At the point indicated by a comment in the above example, assuming that the provided AngularJS module executed successfully, the core ng module will be available for use and some simple parts of AngularJS will work without any further tweaking. The injector method allows us to obtain an AngularJS injector object that we can use to instantiate AngularJS services as normal:

var $injector = context.injector(['ng']);
$injector.invoke(
    function ($rootScope, $parse) {
        var template = $parse('"Hello, " + name');
        $rootScope.name = 'Bob';
        console.log(template($rootScope)); // logs "Hello, Bob".
    }
);

However, to do most useful things it's necessary to register further modules that either provide application-specific functionality or override certain built-in AngularJS services whose normal implementations are inappropriate in the non-browser environment.

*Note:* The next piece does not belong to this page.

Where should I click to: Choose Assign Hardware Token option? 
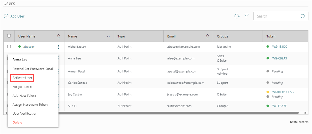tap(30, 105)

One way to do that is to load additional scripts using runFile. Repeated calls to this method are somewhat like having a sequence of script elements in an HTML document, in that they will all run in the same global scope. The angular global object is available here, along with a somewhat-browser-like DOM API.

As a convenience there is also a runFiles method (note the plural) that takes an array of filenames and executes them in the order they are provided. Commonly a caller will load the AngularJS core plus some AngularJS modules and then some application code.

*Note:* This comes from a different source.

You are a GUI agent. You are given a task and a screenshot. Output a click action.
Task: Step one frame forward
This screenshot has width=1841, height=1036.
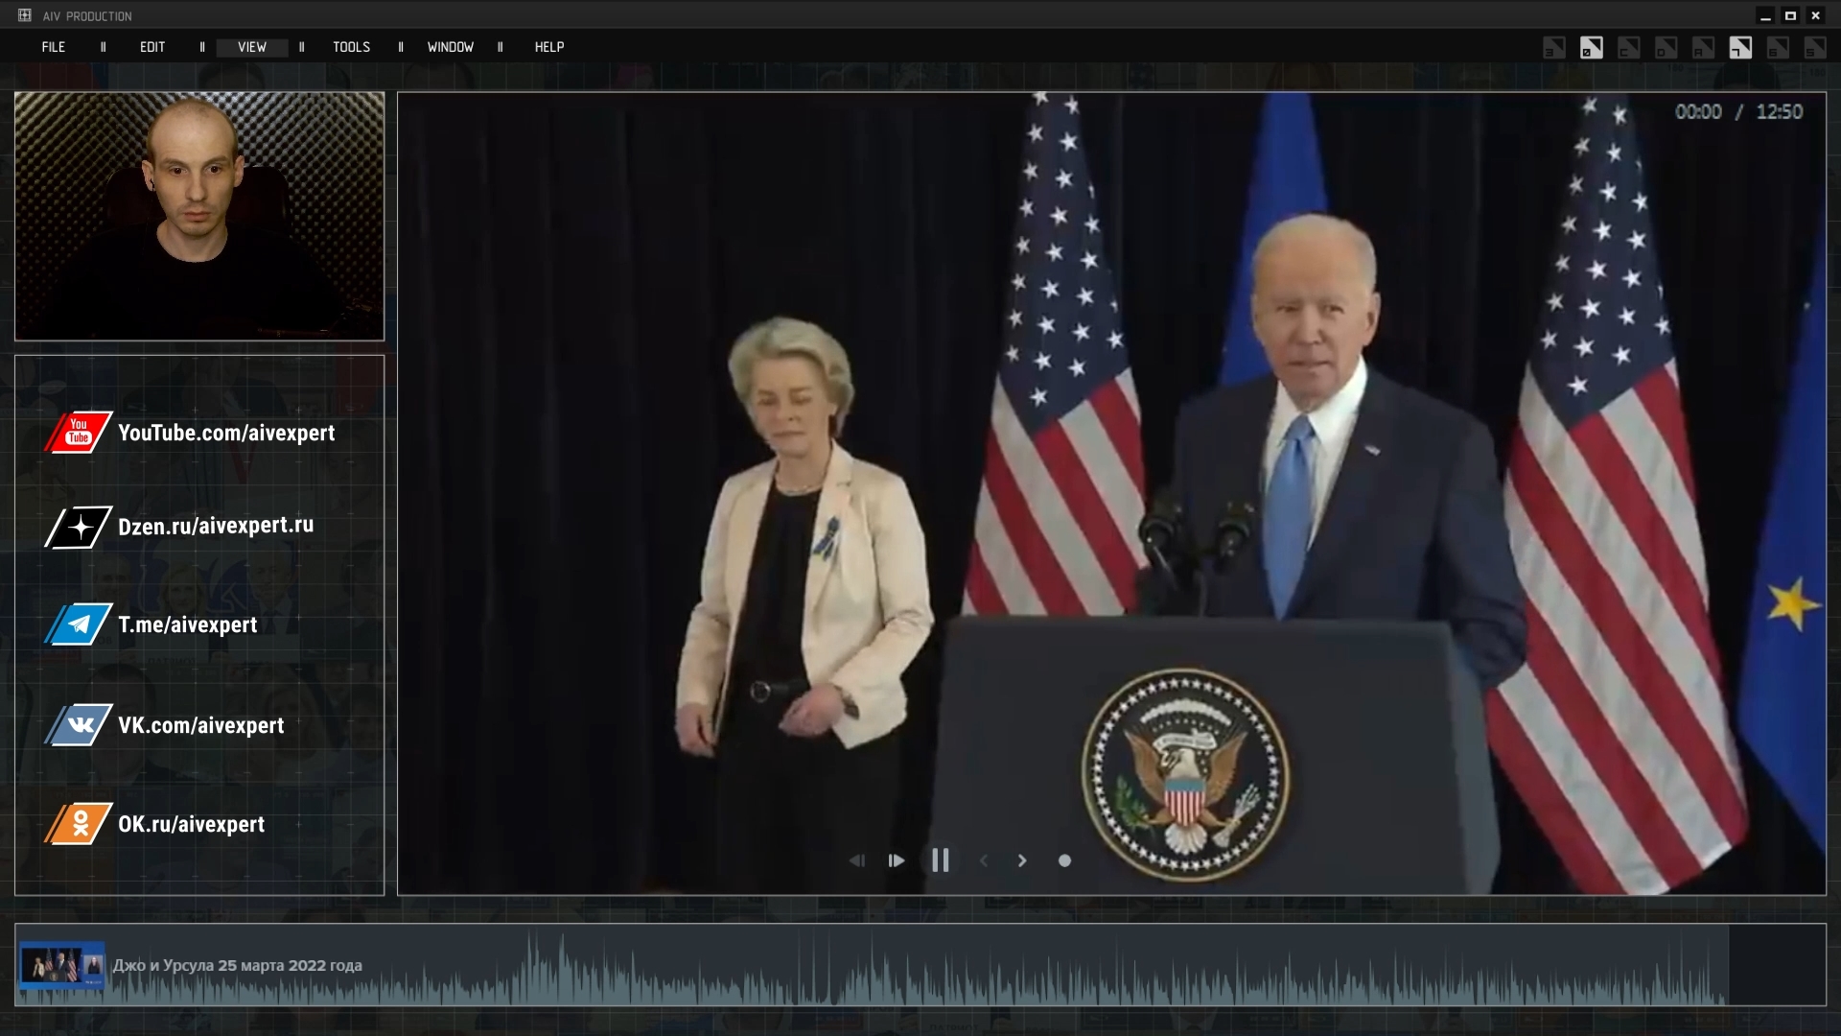coord(897,860)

A more powerful method is to directly register a module from the normal NodeJS context. This allows you to provide a module that makes use of NodeJS functionality and libraries such as jsdom. This can be done by calling the module method, which works just like the equivalent method on the global angular object when running in a browser.

var fs = require('fs');
var module = context.module('nodeFilesystem', []);
module.factory(
    'nodeFilesystem',
    function () {
        return fs;
    }
);

You can create an injector with any combination of normal AngularJS modules and NodeJS-flavored modules:

var injector = context.injector(['ng', 'nodeFilesystem']);

If you provide a module that overrides service names declared in ng, be sure to list it after the 'ng' entry in the module list, since AngularJS uses a 'last declaration wins' rule for resolving conflicts.

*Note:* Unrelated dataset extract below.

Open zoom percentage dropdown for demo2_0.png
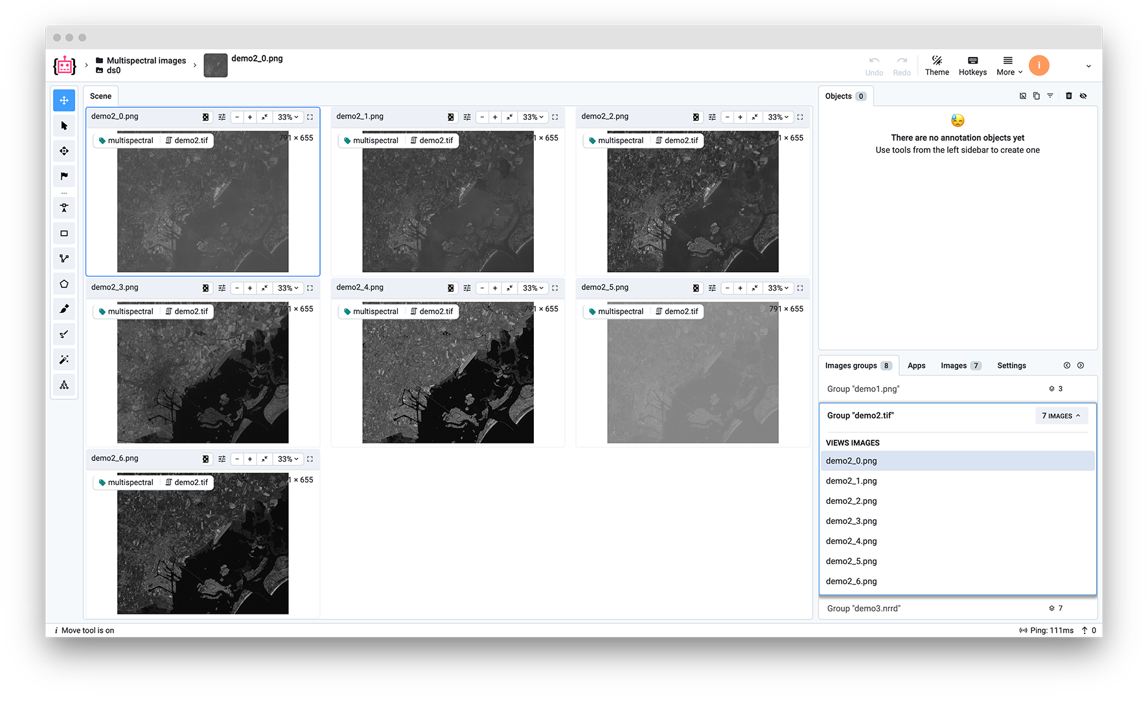 (x=288, y=117)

When you're done with your AngularJS context you must be sure to call dispose on it to avoid a memory leak:

context.dispose();

After you've called dispose you should not call any further methods on the context object. The behavior when calling methods on a disposed context is undefined and may even result in crashing the entire node process.

Contributing

Development environment setup is pretty standard: just clone the git repo and run npm install within it.

Contributions are welcome but are assumed to be licensed under the MIT license, as this package itself is. Please be sure to run the unit tests (such that they are) and the linter on your modified version, and then open a pull request.

npm test
npm run-script lint

The project's code style is represented by the .jshintrc file but please also attempt to remain consistent with the prevailing style even if particular details aren't tested for by the linter.